- [Your objective]
Duplicate the lines of the data below, beginning at the line that contains "Identify the location of y-tick-label: Put" and continuing through the end of the data, both ends included. Omit the pictures.

#### Extracted records ####

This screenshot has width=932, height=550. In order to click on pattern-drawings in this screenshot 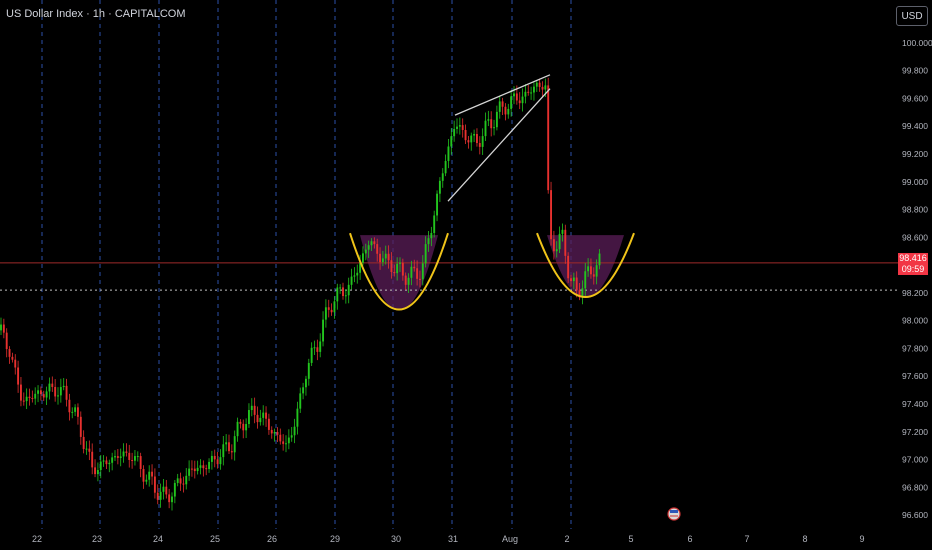, I will do `click(492, 192)`.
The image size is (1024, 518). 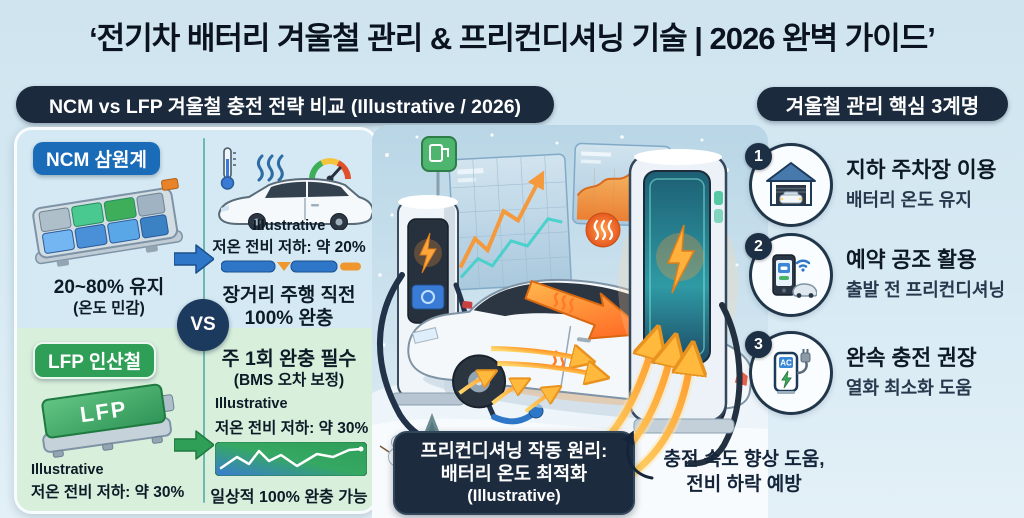 What do you see at coordinates (603, 230) in the screenshot?
I see `heat-badge-icon` at bounding box center [603, 230].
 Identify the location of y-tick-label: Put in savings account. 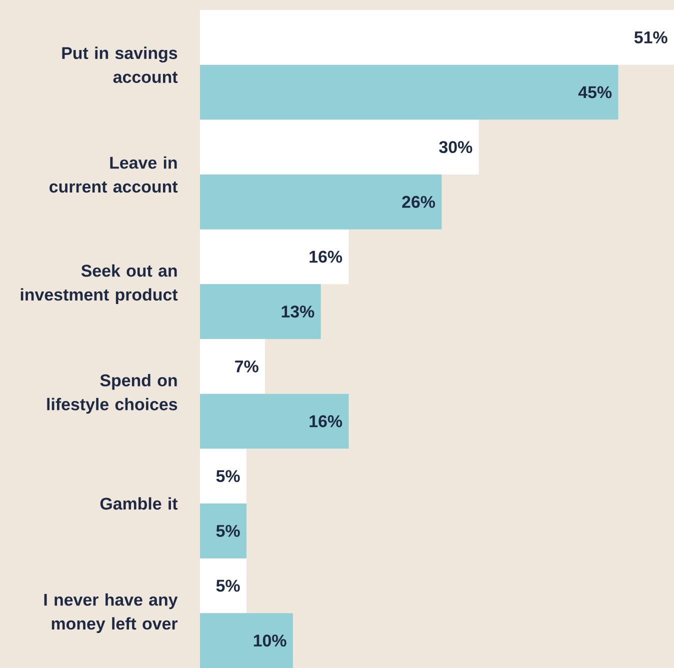
(120, 65).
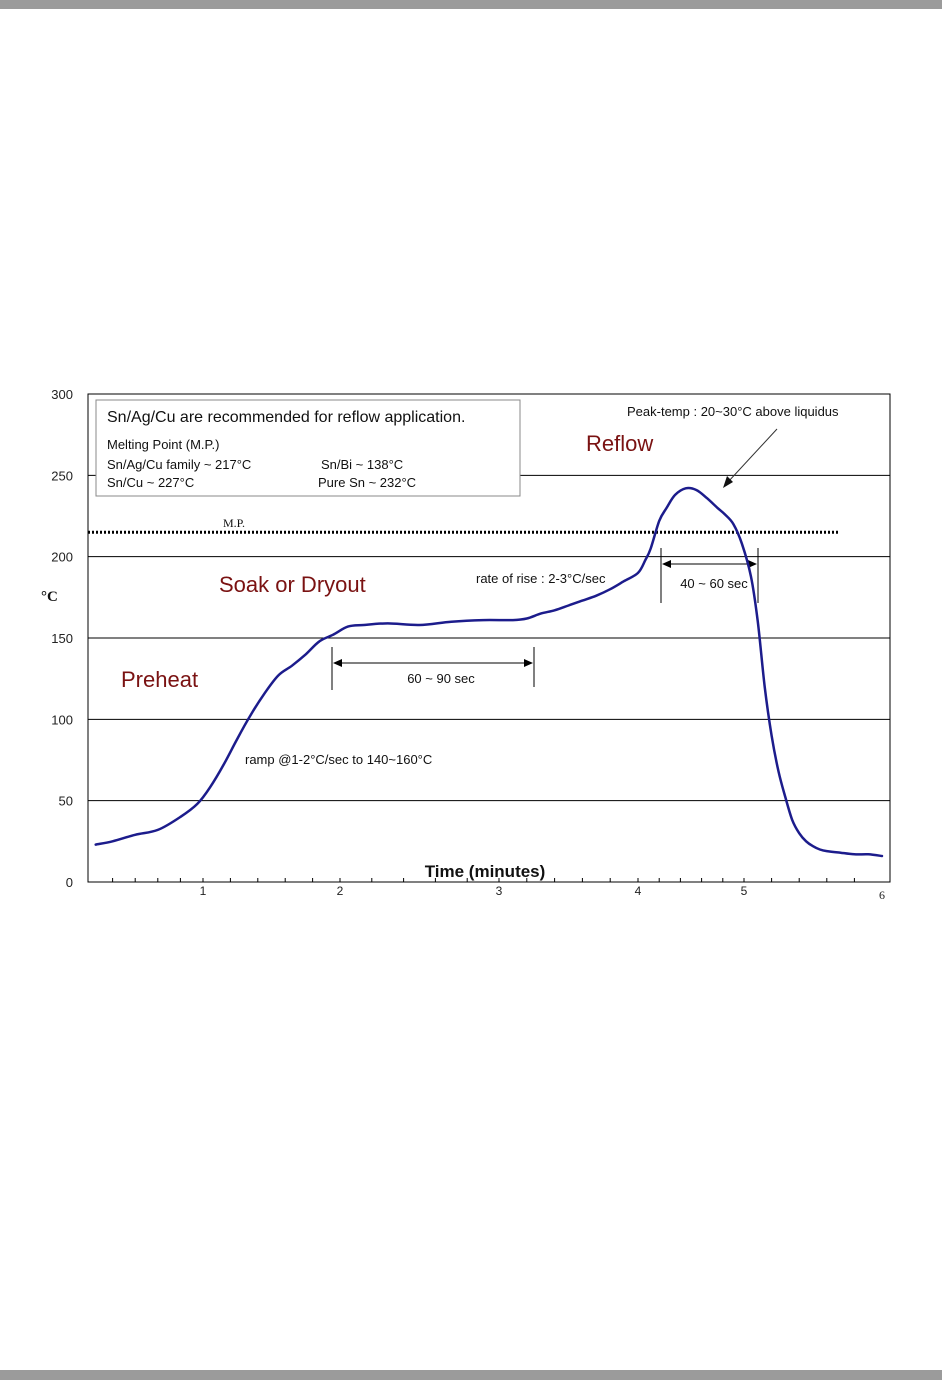  I want to click on reflow-span-arrowhead-right, so click(752, 564).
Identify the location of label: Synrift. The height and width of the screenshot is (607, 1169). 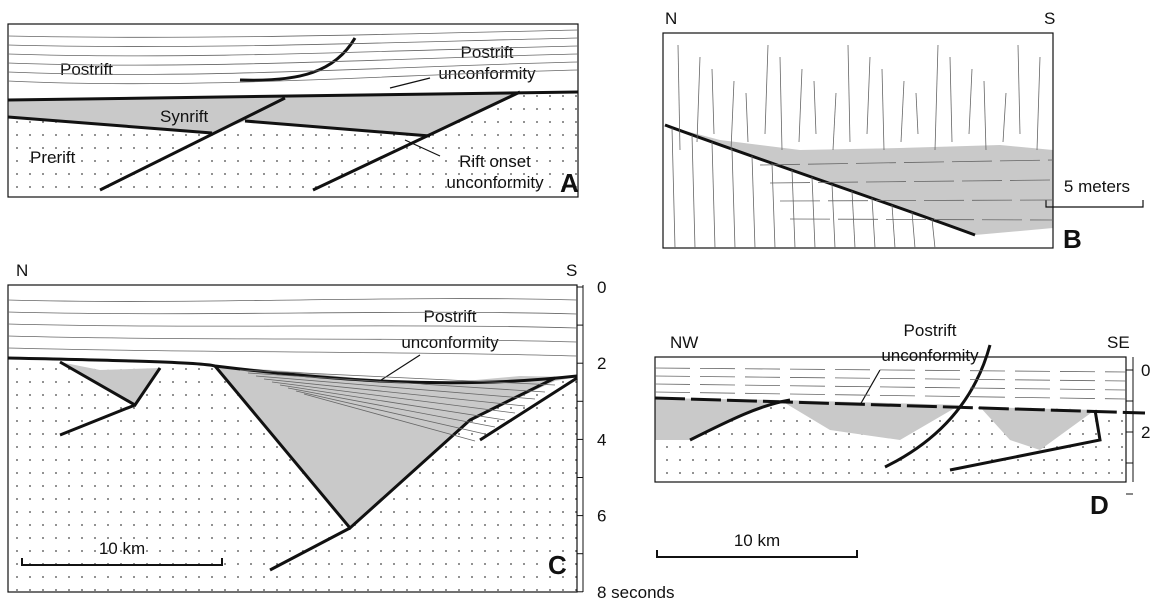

####

- [Answer]
 Identify the location of y-tick-label: Put in savings account. 
(120, 65).
  I want to click on reflow-span-arrowhead-right, so click(752, 564).
Identify the location of label: Synrift. The height and width of the screenshot is (607, 1169). 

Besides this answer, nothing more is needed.